REQUIRED TASK: Count the lines in the records below that contain the word "screenshot". Reply with only that number.

EXTRACTED ENTRIES:
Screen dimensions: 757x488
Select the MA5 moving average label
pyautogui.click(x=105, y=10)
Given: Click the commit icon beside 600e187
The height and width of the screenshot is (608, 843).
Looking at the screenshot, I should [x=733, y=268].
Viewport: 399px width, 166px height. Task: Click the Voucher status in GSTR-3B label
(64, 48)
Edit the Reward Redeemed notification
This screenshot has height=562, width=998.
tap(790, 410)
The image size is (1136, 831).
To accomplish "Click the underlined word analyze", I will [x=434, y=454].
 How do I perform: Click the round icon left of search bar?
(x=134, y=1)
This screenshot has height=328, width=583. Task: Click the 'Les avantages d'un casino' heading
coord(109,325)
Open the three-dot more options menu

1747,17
...
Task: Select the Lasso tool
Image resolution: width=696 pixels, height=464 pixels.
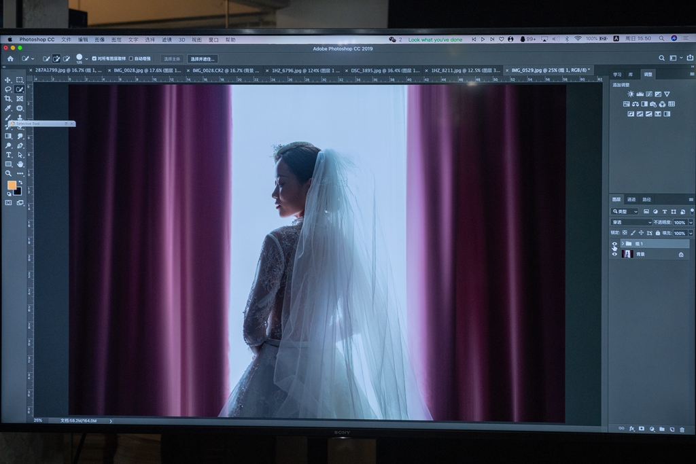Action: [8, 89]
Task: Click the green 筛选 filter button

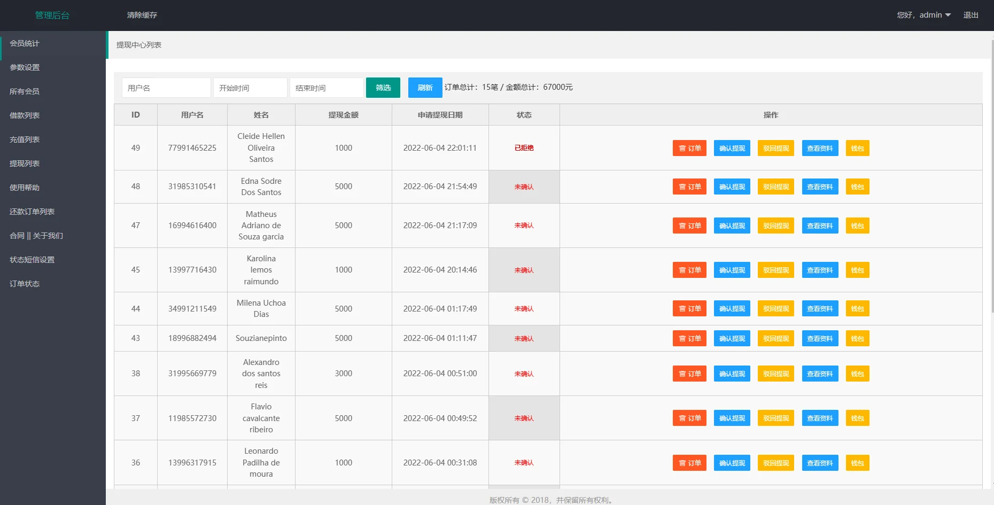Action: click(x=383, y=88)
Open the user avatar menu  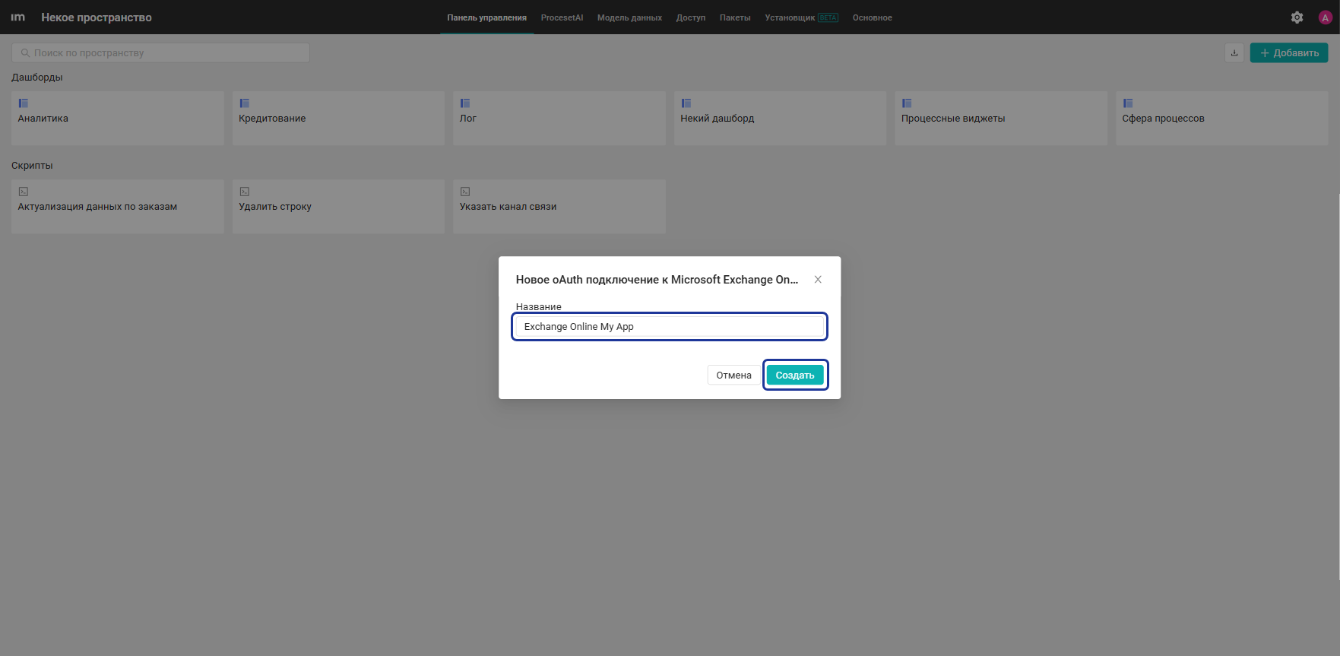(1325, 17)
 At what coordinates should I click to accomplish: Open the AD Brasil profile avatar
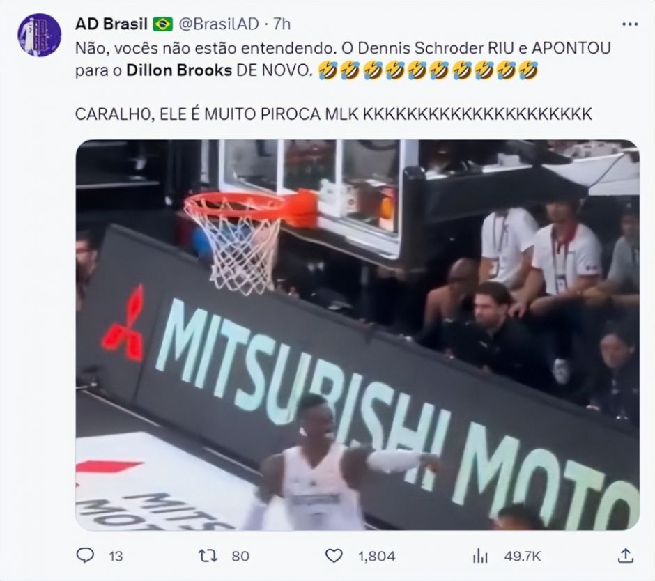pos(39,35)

ANSWER TO THIS PROBLEM: 4